Task brief: Can you edit the data below so that each "GUI agent" becomes "screen agent", with nothing else altered?

(Stored dataset items)
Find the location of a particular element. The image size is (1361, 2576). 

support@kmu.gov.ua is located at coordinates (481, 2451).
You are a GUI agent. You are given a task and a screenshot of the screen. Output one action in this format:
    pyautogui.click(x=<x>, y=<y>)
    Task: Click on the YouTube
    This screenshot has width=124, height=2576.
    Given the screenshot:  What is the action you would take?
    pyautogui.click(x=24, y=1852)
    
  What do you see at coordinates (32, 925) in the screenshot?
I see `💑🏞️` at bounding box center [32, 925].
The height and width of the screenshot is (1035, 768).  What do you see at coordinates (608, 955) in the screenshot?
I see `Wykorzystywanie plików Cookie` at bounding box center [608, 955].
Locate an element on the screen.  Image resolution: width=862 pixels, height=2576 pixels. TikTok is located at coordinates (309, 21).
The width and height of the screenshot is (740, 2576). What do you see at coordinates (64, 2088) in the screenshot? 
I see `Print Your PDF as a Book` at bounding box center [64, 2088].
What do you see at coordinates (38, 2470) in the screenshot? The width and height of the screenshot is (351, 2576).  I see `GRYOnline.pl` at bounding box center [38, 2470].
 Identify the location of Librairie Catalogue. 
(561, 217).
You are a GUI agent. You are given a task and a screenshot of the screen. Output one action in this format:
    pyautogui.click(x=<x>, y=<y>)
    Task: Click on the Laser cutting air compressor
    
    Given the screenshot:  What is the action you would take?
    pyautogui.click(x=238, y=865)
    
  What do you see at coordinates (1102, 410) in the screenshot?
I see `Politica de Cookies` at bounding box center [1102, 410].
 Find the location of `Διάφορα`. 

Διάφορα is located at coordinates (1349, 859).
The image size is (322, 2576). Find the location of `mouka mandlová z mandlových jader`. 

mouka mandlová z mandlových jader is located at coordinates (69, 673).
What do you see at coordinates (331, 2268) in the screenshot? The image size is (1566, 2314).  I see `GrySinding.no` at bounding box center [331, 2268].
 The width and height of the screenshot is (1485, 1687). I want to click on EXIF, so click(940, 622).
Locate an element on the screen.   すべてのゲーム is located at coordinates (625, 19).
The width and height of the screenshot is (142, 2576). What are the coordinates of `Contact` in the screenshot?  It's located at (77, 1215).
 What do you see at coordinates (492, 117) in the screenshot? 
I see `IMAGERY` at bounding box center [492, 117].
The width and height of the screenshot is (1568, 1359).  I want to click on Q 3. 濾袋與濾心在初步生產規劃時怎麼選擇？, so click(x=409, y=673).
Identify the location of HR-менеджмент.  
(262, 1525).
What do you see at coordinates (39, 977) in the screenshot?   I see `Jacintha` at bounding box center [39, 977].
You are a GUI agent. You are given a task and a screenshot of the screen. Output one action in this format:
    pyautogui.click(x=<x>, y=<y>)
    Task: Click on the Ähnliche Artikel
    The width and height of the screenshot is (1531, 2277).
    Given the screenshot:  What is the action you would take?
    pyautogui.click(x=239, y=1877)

Solved exercise:
Find the location of a particular element. The image size is (1361, 2576). 

support@kmu.gov.ua is located at coordinates (481, 2451).
You are a screen agent. You are given a task and a screenshot of the screen. Output one action in this format:
    pyautogui.click(x=<x>, y=<y>)
    Task: Click on the YouTube
    This screenshot has width=124, height=2576.
    Given the screenshot:  What is the action you would take?
    pyautogui.click(x=24, y=1852)
    
  What do you see at coordinates (32, 925) in the screenshot?
I see `💑🏞️` at bounding box center [32, 925].
The height and width of the screenshot is (1035, 768).  What do you see at coordinates (608, 955) in the screenshot?
I see `Wykorzystywanie plików Cookie` at bounding box center [608, 955].
Locate an element on the screen.  Image resolution: width=862 pixels, height=2576 pixels. TikTok is located at coordinates (309, 21).
The width and height of the screenshot is (740, 2576). What do you see at coordinates (64, 2088) in the screenshot? 
I see `Print Your PDF as a Book` at bounding box center [64, 2088].
What do you see at coordinates (38, 2470) in the screenshot? The width and height of the screenshot is (351, 2576).  I see `GRYOnline.pl` at bounding box center [38, 2470].
 Identify the location of Librairie Catalogue. 
(561, 217).
You are a screen agent. You are given a task and a screenshot of the screen. Output one action in this format:
    pyautogui.click(x=<x>, y=<y>)
    Task: Click on the Laser cutting air compressor
    
    Given the screenshot:  What is the action you would take?
    pyautogui.click(x=238, y=865)
    
  What do you see at coordinates (1102, 410) in the screenshot?
I see `Politica de Cookies` at bounding box center [1102, 410].
 Find the location of `Διάφορα`. 

Διάφορα is located at coordinates (1349, 859).
The image size is (322, 2576). Find the location of `mouka mandlová z mandlových jader`. 

mouka mandlová z mandlových jader is located at coordinates (69, 673).
What do you see at coordinates (331, 2268) in the screenshot? The image size is (1566, 2314).  I see `GrySinding.no` at bounding box center [331, 2268].
 The width and height of the screenshot is (1485, 1687). I want to click on EXIF, so click(940, 622).
Locate an element on the screen.   すべてのゲーム is located at coordinates (625, 19).
The width and height of the screenshot is (142, 2576). What are the coordinates of `Contact` in the screenshot?  It's located at (77, 1215).
 What do you see at coordinates (492, 117) in the screenshot? 
I see `IMAGERY` at bounding box center [492, 117].
The width and height of the screenshot is (1568, 1359).  I want to click on Q 3. 濾袋與濾心在初步生產規劃時怎麼選擇？, so click(x=409, y=673).
Identify the location of HR-менеджмент.  
(262, 1525).
What do you see at coordinates (39, 977) in the screenshot?   I see `Jacintha` at bounding box center [39, 977].
You are a screen agent. You are given a task and a screenshot of the screen. Output one action in this format:
    pyautogui.click(x=<x>, y=<y>)
    Task: Click on the Ähnliche Artikel
    The width and height of the screenshot is (1531, 2277).
    Given the screenshot:  What is the action you would take?
    pyautogui.click(x=239, y=1877)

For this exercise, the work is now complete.